[Written problem]: Please swap "chevron" for "arrow" in the records starting with the line that contains "You are a computer-use" and going on through the end of the records, and copy those lines again with nothing else changed. Leave the pictures out of your answer.

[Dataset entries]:
►
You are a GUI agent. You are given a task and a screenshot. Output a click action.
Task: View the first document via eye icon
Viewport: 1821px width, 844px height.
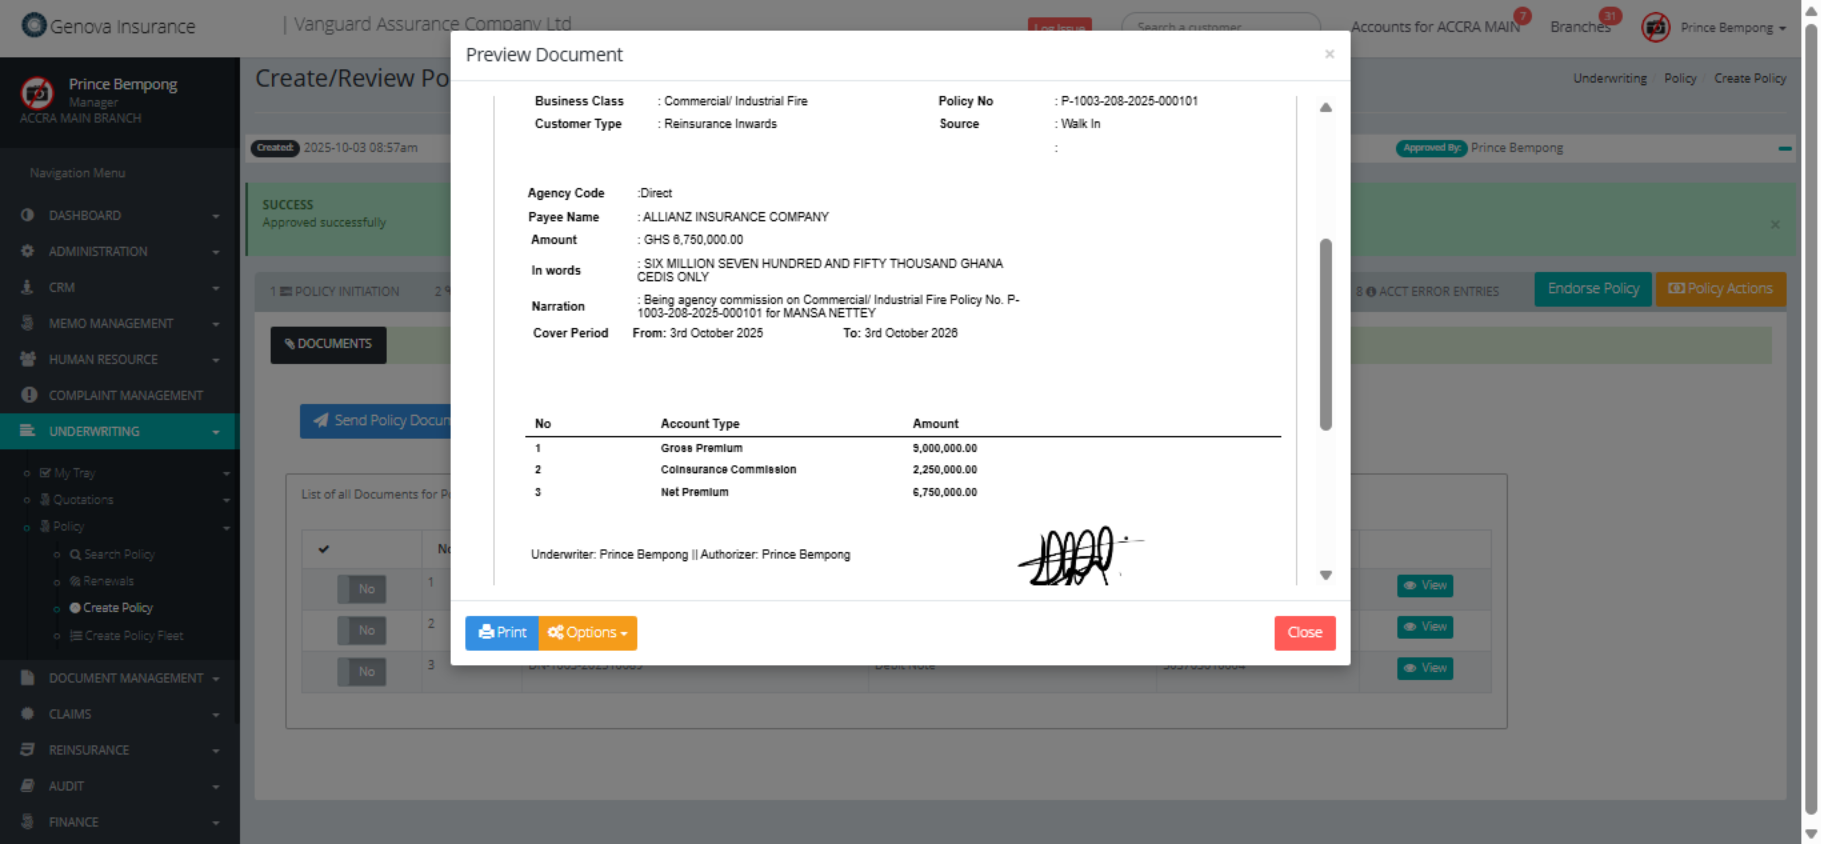tap(1424, 586)
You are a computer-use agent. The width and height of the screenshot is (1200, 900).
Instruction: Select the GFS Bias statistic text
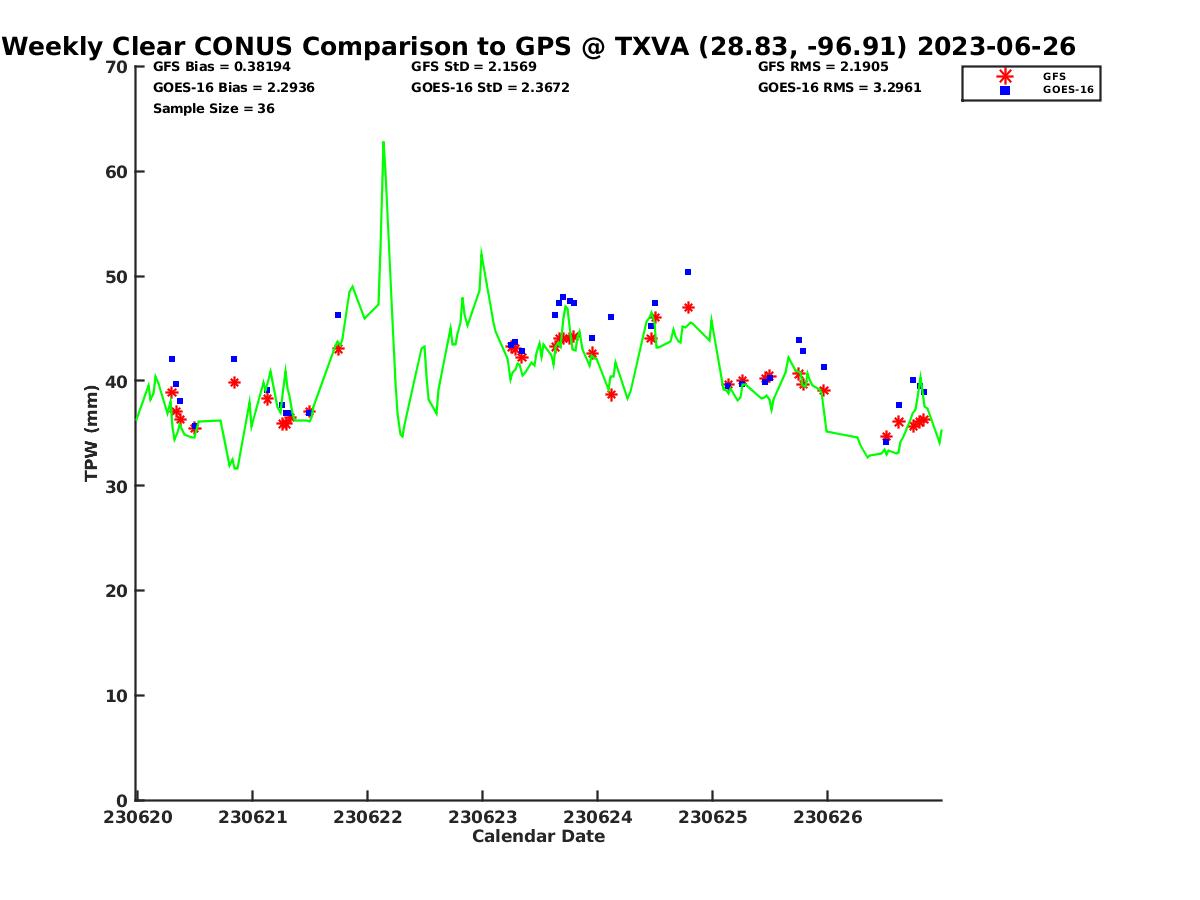[x=222, y=67]
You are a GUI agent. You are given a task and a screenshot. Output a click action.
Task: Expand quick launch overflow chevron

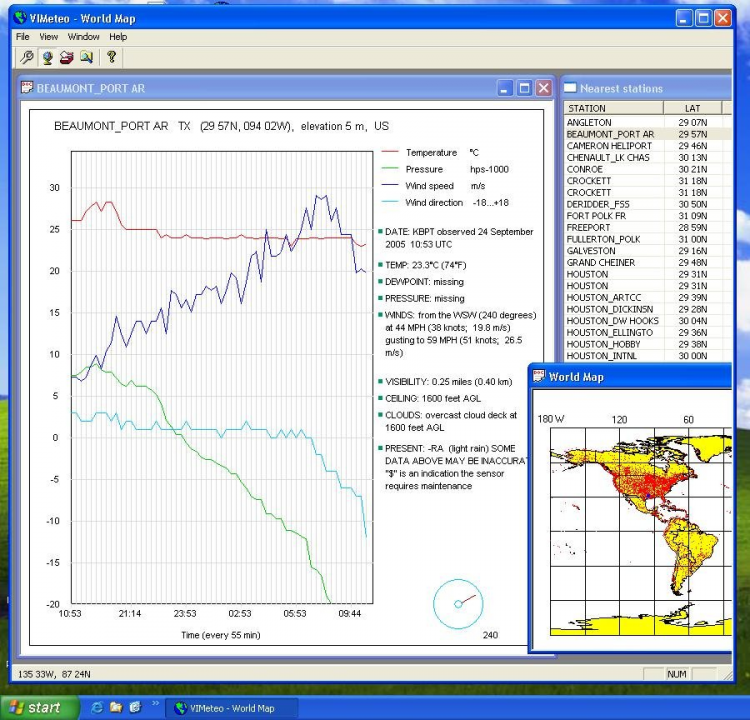tap(155, 705)
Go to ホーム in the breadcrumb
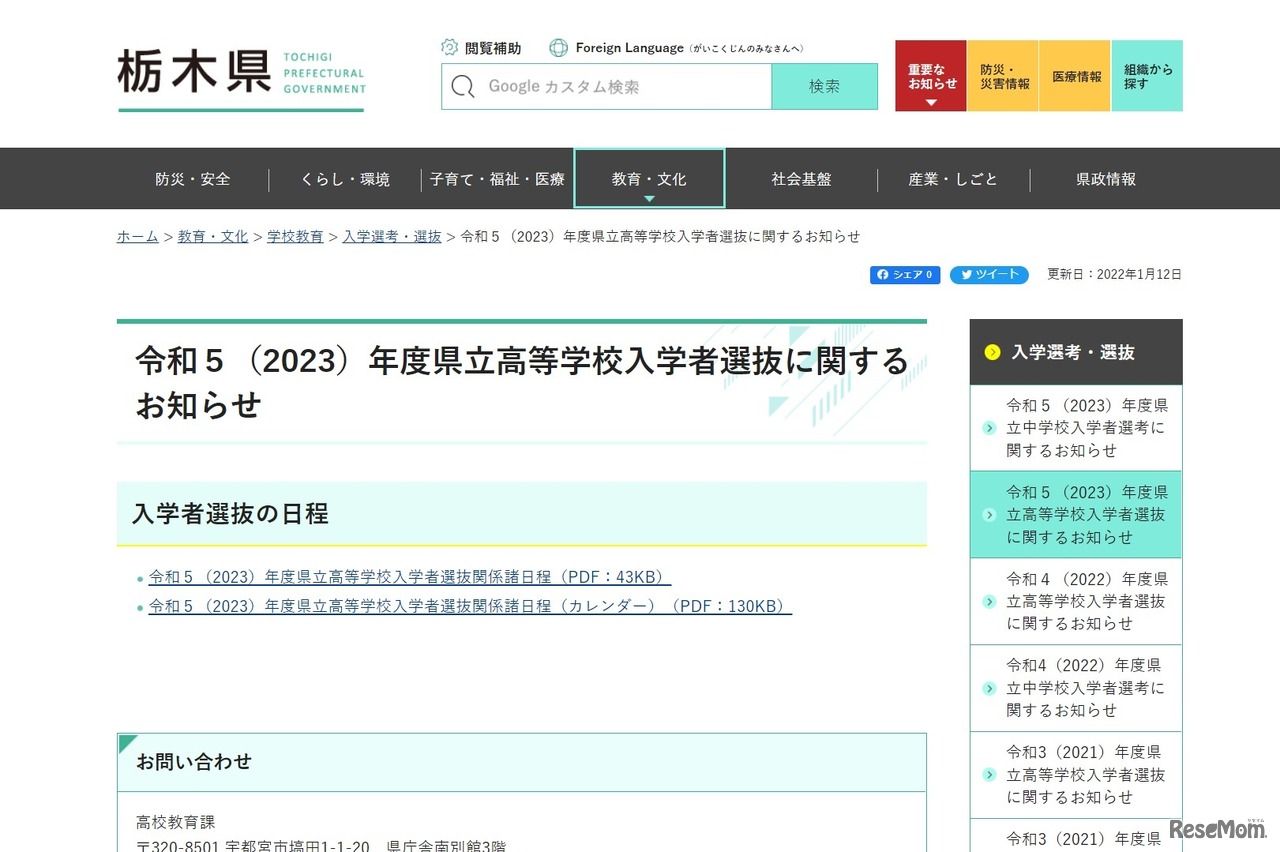 137,236
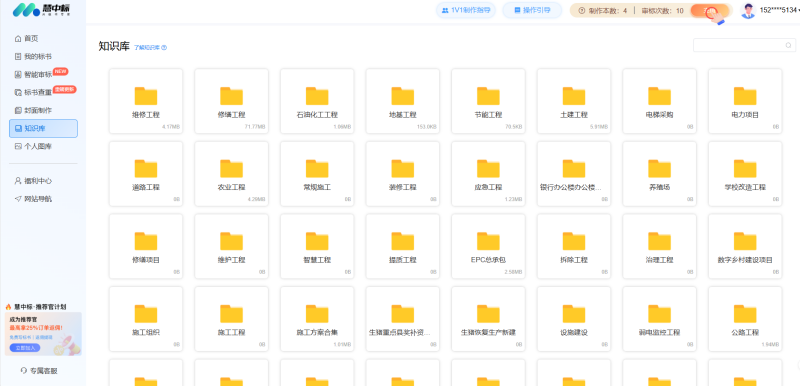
◄
[Exercise response]:
You are a computer-use agent. The width and height of the screenshot is (1200, 900).
Instruction: Select the GFS Bias statistic text
[x=222, y=67]
You are a GUI agent. You are given a task and a screenshot. Output a click action.
Task: Expand quick launch overflow arrow

tap(155, 705)
Go to ホーム in the breadcrumb
 137,236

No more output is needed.